Banderas de nuestros padres
De niños íbamos a pescar sollas en el Ulla. Allí, en las brañas de Laíño, donde el río traza su curva y enfila los humedales de Imo, de Bacariza, de Isorna y deja ya un gusto de agua salada a la altura de las Torres del Oeste de Catoira, los peces se pescaban con los pies. Antes, en la época de nuestros abuelos, todavía los arenales eran tan extensos que permitían el paso de las personas y del ganado hasta las parroquias de Vilar y de Cordeiro, ya en la provincia de Pontevedra.
Han pasado no más de 40 años y todo eso es hoy un inventario de la nostalgia. Desde que a finales de los años sesenta los barcos areneros empezaron a dragar el fondo del cauce y a extraer diariamente cientos de toneladas de arena, llevados por la incipiente fiebre de la construcción, se produjeron dos décadas de cruel saqueo. Nadie reparó en las consecuencias, nadie levantó la voz; los ecologistas eran por entonces tan exóticos como los primeros cristianos en la época de Octavio Augusto. Hoy el Ulla, por lo menos en el tramo que va desde Pontecesures a Rianxo, es un inmenso canal con fondos de lodo, botellas de plástico a la deriva y unas incontroladas mareas que hacen las delicias de otra plaga humana incipiente: las potentes motos de agua y sus desaprensivos pilotos.

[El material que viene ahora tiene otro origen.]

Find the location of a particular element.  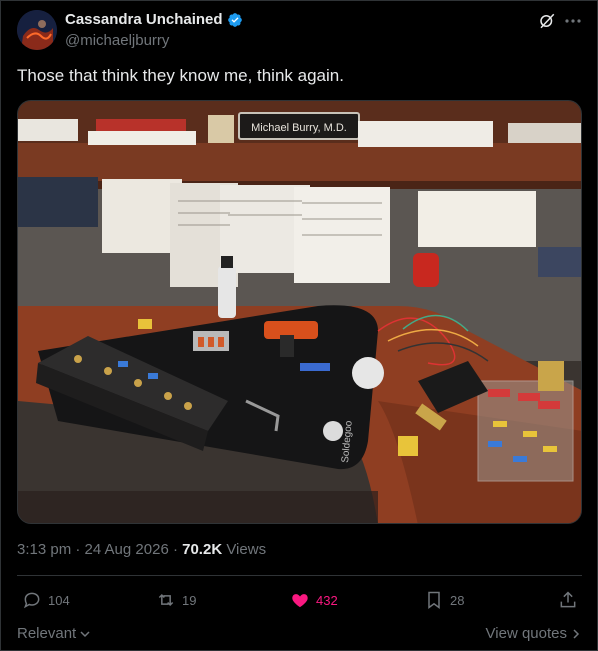

chevron-right-icon is located at coordinates (576, 634).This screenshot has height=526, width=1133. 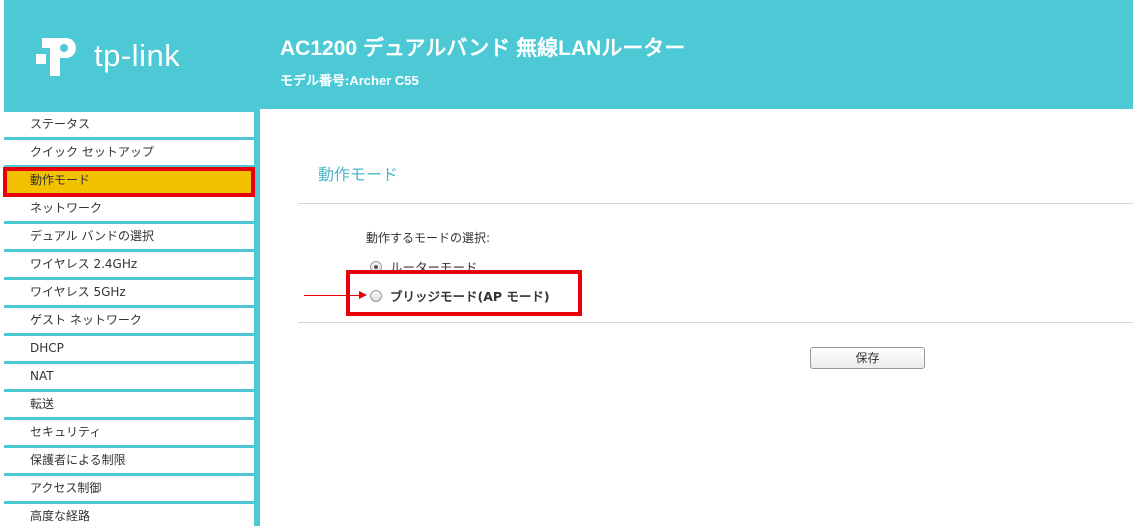 What do you see at coordinates (129, 294) in the screenshot?
I see `sidebar-item-wireless-5ghz: ワイヤレス 5GHz` at bounding box center [129, 294].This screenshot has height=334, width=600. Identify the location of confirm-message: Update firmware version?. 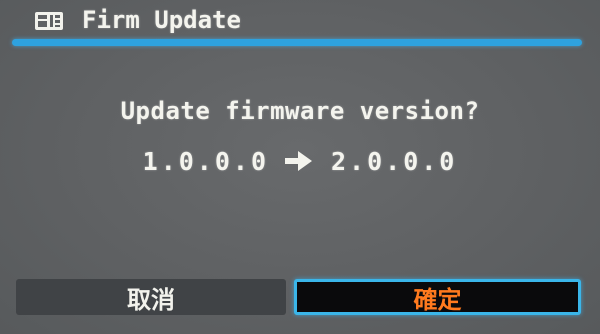
(300, 111). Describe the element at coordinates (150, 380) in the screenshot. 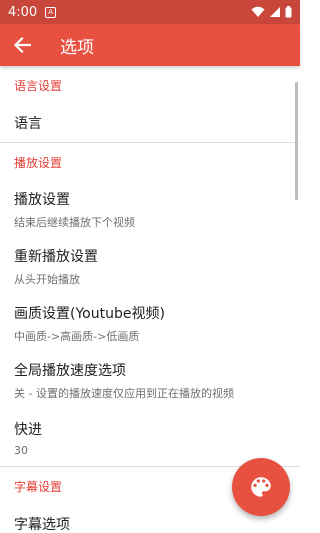

I see `setting-global-speed: 全局播放速度选项 关 - 设置的播放速度仅应用到正在播放的视频` at that location.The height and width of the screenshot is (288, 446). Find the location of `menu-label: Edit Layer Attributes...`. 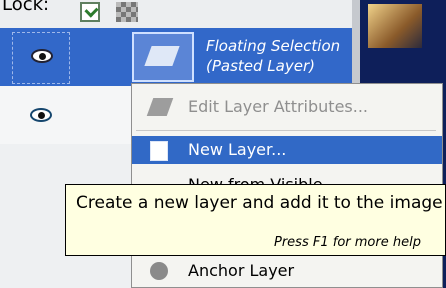

menu-label: Edit Layer Attributes... is located at coordinates (278, 106).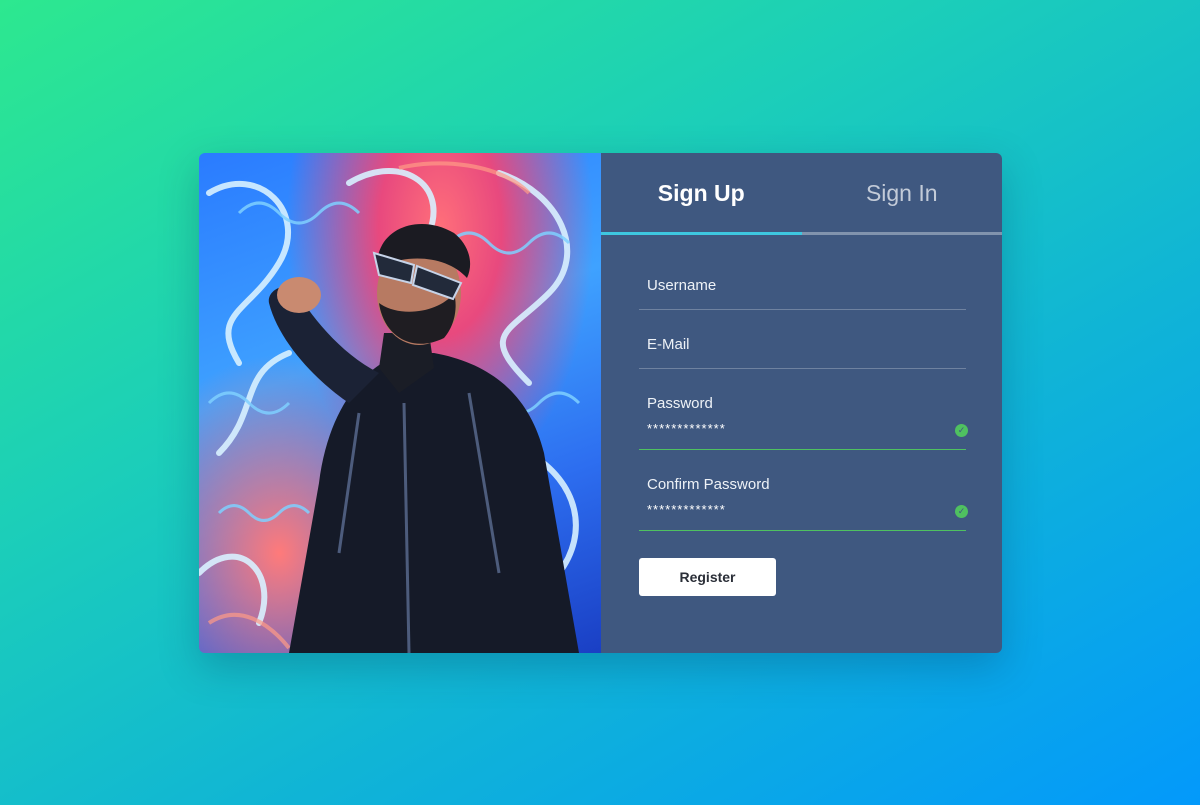 The width and height of the screenshot is (1200, 805). Describe the element at coordinates (682, 286) in the screenshot. I see `username-label: Username` at that location.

El gran Ulla, con todas sus leyendas de ahogados y aparecidos, con toda su familia de salmones y de lampreas (algunos cebados para que picaran en el anzuelo del Caudillo), con su inmenso caudal de relatos navegables, engorda hoy una estadística lamentable: es el río con más presión contaminante de toda Galicia con 509 puntos de vertido. Un récord patético para todos aquellos que hemos ido asistiendo a la reconversión de su paisaje y a la constante especulación sobre sus riberas como si el legado natural fuera terreno recalificable y sus aguas un inmenso sumidero. Los expedientes medioambientales hablan de 87 vertidos sancionados a los que quizás bastará con un palmada en el hombro y una ración de callos en la taberna del pueblo, aunque quizás con los cambios políticos (el Ayuntamiento de Dodro estrenará gobierno bipartito tras una inmemorial racha popular-franquista) las medidas protectoras y de vigilancia impidan que por lo menos no se perpetren nuevos desastres. Veremos.
La bucólica estampa de este presunto Huckleberry Finn de las brañas laiñesas también se ha visto afeada desde hace décadas por esa imponente chimenea manchesteriana que FINSA levanta en Pontecesures y que un día sí y otro también arroja al cielo con toda impunidad los malos vapores de su negocio maderable. Supongo, alguien tendrá que rebajarle los humos a este apocalíptico ejemplo de antes del protocolo de Kyoto.
Mientras el Ulla arrastra aguas turbulentas por todo su curso, Galicia vuelve a recuperar el primado de las banderas azules en el continente europeo. Después del Prestige, los 127 distintivos otorgados (119 playas y 8 puertos) son como una condecoración al mérito civil de todos los que se han dedicado, por un motivo o por otro, a tapar la negra sombra del petrolero y a hacer que la especie veraneante cuente con arena limpia, ducha accesible, chiringuito a mano y pinar en sombra para que pueda pasar otro domingo más de su vida haciendo castillos en la arena. Somos país marítimo y potencia pesquera, y esas banderas son para la hostelería la confirmación del inmenso poder regenerador del Atlántico pese a las bestias específicas de su litoral y las más temibles que habitan en Madrid.
Pocas memorias permanecen limpias en este mundo y cuanto más avanzamos en el futuro más incierto parece dejar a nuestros hijos un legado no negociable: el del agua potable, el de las especies marinas, el de los ecosistemas frágiles y heridos de muerte en esta punta del continente europeo. Muchas medidas se tomarán a partir de estos días para el litoral y para todos los cauces afectados. Recuerden, incluso los grandes depredadores y los desposeídos del reino, que la naturaleza es de las pocas causas que agradecen enormemente las ideas conservadoras. Y va a seguir ahí unas cuantas municipales más.